As the sun heads for its zenith, I find myself once again propelled by an irresistible urge to drag out my soapbox and hold forth on what I see lying ahead for waste managers. While I don’t expect what I propose here to evoke so much as a gentle “Gee Whiz,” still I’m willing—like the school principal perched above the dunk tank at the homecoming fundraiser—to suffer mightily for my self-indulgence. The splash button is located at email@example.com if you think I’ve gone bonkers.
Rising costs, decreasing receipts, mounting fiscal deficits, security concerns, a host of social, political, environmental, and public nuisance issues—everything from justice, noise, odor, traffic, and anything else that pits neighbor against neighbor—all combine with the growing awareness of serious infrastructure shortcomings to shred municipal budgets. It’s not so much that we don’t know or care about the situation; we as responsible citizens have to make hard choices about where our money goes, so turning more of it over to government does not rank high on our wish list.
Show me an adequately funded public program, and I’ll show you one that has never heard of solid waste. Much of the blame lies with us and how well we’ve been doing our job. If the public does not sense catastrophe right around the corner, it is not inclined to dive for the wallet to fix “…that what ain’t broke.” You might see some chinks in your operation’s armor, but so long as garbage is picked up and disappeared with a minimum of fuss, you’re nowhere near the head of the line for a visit to your jurisdiction’s wallet.
Adding to the problem is the fact that there is no aspect of waste management that isn’t undergoing change, and it seems certain that this trend will do nothing but accelerate in the foreseeable future. So it is important that we ask ourselves, “where are we headed?” in the hope that somehow we can have a positive impact on events rather than constantly finding ourselves in a pursuit curve.
One has to look no further than collection and transfer operations—the most expensive per-ton parts of the system—to see where change can and must take place, and indeed that we are engaged in a revolution in the way we move waste. Already automated systems have had a huge impact on collection practices…a trend that is bound to continue, if for no other reason than the already well-understood benefits of safety and economics.

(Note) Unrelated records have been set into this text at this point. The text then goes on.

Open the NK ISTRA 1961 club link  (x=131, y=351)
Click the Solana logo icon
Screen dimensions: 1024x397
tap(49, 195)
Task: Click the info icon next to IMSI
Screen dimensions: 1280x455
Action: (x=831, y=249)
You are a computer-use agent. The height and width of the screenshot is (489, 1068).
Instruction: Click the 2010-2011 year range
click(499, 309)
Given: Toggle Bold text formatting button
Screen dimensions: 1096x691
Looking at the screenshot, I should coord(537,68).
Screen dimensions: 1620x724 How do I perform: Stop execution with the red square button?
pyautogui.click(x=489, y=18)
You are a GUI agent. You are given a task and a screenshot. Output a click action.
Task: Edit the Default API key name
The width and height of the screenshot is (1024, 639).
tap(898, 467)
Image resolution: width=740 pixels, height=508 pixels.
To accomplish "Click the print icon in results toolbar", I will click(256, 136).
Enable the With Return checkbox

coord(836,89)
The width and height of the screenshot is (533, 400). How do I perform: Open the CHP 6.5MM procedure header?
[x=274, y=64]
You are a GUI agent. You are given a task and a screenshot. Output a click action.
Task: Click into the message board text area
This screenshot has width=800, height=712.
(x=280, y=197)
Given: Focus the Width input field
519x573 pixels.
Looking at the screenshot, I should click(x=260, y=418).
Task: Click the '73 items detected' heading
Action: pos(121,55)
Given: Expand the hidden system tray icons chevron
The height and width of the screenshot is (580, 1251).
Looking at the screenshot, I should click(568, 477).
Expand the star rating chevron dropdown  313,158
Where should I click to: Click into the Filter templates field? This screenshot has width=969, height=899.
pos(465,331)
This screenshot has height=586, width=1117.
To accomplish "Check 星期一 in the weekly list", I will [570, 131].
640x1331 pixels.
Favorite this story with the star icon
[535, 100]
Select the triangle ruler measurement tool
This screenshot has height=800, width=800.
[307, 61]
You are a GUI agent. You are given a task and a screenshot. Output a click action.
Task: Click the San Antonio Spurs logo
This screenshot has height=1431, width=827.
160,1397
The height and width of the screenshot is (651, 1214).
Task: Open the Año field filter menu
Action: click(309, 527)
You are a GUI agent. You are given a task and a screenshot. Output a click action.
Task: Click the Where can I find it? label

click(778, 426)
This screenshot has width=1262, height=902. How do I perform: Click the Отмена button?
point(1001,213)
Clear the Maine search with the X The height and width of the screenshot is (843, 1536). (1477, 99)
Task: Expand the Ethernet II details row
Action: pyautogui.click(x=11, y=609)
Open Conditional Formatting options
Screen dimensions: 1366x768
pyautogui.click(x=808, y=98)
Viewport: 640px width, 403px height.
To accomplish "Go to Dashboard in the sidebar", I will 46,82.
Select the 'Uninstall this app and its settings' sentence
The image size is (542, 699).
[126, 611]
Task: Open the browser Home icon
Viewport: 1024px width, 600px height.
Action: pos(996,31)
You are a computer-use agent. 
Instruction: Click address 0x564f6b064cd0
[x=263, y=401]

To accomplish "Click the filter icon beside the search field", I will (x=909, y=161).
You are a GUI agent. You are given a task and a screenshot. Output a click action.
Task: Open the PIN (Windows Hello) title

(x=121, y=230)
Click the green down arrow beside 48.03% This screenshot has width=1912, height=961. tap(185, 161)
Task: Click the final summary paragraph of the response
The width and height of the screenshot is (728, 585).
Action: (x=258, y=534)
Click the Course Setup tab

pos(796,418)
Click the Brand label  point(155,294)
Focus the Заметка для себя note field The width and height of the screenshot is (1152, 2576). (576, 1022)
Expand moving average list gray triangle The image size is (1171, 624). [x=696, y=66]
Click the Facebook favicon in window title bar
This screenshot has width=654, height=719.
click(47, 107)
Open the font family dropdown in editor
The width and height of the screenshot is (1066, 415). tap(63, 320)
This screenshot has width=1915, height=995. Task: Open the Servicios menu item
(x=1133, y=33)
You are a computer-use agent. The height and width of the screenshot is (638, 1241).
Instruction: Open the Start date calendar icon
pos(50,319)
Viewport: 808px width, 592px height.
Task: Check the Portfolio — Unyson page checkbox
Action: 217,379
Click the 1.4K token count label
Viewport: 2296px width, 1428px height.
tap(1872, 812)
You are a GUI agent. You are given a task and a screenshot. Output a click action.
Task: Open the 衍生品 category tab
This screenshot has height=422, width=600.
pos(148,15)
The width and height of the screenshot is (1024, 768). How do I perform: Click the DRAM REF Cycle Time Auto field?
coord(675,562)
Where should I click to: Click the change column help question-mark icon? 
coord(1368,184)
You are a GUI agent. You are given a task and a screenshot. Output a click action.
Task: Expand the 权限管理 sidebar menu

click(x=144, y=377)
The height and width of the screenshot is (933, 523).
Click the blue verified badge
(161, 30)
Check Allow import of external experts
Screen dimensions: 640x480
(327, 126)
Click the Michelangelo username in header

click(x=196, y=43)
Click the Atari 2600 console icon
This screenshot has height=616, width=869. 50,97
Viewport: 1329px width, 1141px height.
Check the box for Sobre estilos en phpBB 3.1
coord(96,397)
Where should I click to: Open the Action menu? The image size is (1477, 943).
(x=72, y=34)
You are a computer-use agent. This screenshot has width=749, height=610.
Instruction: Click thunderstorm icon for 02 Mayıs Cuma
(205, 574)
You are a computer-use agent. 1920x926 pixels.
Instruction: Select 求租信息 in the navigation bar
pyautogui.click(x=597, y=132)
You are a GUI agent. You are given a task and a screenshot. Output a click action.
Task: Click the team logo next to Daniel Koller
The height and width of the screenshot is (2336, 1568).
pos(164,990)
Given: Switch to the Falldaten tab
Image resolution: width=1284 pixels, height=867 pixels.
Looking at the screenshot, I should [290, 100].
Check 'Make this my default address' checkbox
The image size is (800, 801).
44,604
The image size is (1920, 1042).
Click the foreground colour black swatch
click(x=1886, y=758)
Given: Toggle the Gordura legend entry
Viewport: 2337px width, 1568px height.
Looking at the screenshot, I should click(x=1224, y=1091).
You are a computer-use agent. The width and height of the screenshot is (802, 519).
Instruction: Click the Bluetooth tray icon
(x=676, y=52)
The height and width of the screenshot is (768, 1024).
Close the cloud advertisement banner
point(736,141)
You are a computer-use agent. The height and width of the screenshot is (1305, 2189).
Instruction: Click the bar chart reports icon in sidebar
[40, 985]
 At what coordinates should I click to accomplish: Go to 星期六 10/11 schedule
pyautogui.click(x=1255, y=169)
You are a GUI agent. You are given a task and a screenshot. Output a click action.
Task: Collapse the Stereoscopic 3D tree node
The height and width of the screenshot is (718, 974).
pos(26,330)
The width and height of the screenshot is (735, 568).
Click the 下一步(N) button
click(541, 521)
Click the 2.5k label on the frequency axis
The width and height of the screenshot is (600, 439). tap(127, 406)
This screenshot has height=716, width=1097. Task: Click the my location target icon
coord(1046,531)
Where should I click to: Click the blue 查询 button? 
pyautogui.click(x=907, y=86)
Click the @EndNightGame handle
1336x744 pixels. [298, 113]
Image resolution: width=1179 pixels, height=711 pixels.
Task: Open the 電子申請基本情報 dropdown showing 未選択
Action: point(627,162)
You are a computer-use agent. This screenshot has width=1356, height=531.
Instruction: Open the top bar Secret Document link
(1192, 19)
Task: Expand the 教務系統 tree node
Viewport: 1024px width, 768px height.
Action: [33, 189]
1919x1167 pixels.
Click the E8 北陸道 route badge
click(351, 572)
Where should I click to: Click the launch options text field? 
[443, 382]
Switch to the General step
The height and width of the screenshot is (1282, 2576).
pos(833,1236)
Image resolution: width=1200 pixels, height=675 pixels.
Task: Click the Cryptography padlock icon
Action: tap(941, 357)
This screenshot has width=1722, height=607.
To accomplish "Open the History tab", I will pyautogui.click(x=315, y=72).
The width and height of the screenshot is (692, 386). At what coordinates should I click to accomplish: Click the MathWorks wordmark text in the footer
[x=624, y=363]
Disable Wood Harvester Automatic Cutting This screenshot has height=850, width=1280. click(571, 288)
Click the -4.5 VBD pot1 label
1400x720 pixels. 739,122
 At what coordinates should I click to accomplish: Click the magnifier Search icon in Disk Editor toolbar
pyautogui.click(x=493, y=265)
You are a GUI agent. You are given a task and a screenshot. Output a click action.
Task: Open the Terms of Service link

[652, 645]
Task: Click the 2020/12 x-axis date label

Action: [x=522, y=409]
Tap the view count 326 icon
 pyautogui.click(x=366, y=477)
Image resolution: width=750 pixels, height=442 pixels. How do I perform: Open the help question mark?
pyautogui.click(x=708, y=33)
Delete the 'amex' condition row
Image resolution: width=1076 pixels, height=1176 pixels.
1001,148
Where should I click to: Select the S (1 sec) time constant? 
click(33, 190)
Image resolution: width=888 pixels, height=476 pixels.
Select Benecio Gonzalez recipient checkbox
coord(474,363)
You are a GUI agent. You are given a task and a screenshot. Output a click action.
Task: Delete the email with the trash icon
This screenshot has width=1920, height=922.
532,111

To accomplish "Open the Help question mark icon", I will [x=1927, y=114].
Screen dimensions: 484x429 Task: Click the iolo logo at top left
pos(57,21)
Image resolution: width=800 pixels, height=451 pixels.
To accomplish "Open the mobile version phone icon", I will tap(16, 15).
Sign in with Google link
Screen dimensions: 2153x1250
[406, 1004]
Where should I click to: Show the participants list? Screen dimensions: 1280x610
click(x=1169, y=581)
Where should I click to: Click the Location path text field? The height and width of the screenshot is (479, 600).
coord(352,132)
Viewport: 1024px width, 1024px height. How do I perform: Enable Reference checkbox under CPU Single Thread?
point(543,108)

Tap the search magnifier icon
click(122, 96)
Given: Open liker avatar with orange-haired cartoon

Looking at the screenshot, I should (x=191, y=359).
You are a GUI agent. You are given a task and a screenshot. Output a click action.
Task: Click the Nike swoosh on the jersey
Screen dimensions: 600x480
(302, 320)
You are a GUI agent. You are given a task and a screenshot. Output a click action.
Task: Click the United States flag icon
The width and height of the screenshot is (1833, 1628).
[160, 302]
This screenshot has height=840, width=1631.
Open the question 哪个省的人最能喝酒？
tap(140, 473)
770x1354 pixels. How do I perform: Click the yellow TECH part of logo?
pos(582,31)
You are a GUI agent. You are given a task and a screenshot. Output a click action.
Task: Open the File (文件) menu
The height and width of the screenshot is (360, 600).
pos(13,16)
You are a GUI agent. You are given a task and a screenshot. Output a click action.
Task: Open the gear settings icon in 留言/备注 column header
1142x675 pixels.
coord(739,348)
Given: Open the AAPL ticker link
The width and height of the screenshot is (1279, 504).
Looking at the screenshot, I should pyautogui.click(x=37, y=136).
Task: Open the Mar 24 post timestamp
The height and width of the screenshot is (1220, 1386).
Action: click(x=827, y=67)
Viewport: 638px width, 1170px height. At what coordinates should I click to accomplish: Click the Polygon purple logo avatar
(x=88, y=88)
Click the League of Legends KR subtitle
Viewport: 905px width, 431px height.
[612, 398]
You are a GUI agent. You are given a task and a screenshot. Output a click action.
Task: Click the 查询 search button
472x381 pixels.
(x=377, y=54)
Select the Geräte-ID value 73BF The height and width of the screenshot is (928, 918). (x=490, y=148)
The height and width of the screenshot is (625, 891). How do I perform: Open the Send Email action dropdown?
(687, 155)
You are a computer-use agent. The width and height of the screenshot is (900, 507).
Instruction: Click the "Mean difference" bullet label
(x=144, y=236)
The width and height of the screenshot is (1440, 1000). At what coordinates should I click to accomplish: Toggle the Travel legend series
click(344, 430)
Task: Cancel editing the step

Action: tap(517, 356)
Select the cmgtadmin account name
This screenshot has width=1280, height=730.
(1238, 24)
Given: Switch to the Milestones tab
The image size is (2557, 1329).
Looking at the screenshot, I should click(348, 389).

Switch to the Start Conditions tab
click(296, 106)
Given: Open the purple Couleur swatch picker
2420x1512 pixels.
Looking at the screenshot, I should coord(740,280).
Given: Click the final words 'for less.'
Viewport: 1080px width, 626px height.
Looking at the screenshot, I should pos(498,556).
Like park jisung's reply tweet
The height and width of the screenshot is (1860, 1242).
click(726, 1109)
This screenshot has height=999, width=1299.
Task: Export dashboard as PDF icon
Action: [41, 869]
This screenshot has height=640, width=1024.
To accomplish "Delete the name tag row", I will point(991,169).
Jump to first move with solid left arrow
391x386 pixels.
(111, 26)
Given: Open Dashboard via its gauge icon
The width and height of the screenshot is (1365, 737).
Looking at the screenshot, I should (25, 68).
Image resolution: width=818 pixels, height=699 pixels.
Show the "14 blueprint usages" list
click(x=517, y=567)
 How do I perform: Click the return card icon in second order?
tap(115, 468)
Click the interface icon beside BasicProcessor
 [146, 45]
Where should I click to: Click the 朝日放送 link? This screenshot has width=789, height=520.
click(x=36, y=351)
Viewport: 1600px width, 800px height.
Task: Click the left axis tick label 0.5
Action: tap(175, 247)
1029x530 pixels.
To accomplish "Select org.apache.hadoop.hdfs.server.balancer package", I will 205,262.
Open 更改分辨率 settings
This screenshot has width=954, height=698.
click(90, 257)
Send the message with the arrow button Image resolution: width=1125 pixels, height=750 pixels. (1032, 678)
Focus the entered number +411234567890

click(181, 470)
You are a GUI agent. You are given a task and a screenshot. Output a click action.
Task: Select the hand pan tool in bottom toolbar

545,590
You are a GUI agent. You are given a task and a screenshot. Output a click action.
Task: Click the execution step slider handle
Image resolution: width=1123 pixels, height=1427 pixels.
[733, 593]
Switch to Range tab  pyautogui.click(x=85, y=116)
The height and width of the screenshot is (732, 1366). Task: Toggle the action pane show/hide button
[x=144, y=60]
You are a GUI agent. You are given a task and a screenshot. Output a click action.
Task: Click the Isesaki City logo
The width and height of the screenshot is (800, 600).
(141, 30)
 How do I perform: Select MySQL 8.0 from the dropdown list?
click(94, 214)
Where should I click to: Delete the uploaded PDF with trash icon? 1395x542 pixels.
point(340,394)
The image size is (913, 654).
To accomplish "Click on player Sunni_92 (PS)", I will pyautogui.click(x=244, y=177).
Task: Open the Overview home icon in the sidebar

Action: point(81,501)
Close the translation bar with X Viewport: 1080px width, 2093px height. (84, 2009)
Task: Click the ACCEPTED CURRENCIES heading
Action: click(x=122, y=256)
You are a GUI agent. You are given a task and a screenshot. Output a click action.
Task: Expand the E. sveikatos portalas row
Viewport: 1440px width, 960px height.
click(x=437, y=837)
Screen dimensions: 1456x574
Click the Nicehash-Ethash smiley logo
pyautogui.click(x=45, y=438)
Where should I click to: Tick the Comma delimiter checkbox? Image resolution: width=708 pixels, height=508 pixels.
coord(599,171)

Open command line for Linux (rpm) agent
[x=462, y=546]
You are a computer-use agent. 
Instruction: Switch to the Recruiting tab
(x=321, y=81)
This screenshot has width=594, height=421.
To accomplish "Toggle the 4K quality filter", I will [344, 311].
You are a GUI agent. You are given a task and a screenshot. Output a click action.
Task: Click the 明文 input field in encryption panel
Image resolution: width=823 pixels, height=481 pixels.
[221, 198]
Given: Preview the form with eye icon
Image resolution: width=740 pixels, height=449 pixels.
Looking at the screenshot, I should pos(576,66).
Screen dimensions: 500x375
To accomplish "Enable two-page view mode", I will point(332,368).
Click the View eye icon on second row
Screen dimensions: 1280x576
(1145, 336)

More recently, telematics—vehicle tracking and route management—systems have elbowed their way into the field, rapidly becoming mainstays in waste fleet operations, so it is only a matter of time before just-in-time (JIT) scheduling becomes as routine on our side of the materials management equation as it already is elsewhere in business. Those who deliver recycled materials back into production channels are well aware of the challenges and benefits of JIT, so we have a good starting point from which to expand the practice.
Thoughtless scheduling routines that send trucks scurrying out the gate at the same time only to end up in queues at transfer stations, MRFs, or landfills is no longer necessary…or acceptable. The tools for JIT are in place, operational models well established, the economic advantages are clearly visible. All that is missing is the belief that the positive control over fleet activities can really work in the waste environment…that, and the will to make it happen.
In the very near future many jurisdictions may wish to take a close look at the success enjoyed by most big-city commercial haulers in carrying out their activities at night where traffic impacts are minimal, and adopt a similar strategy in their residential operations. Obviously, the transition from daytime to night collection is bound to stir up a hornet’s nest of objections, but the advantages—adequately presented—should help overcome many of them.
Already we are seeing strong noise-cutting improvements in collection and compaction mechanical and hydraulic systems, and it seems to me just a matter of time before we see hydraulic launch assist systems gain a foothold in the collection arena. While the principal driver for this will be fuel savings, of equal importance will be the greatly reduced noise signature of constant speed engines tasked with charging a suite of energy-storage systems rather than having to meet peak demands cyclically.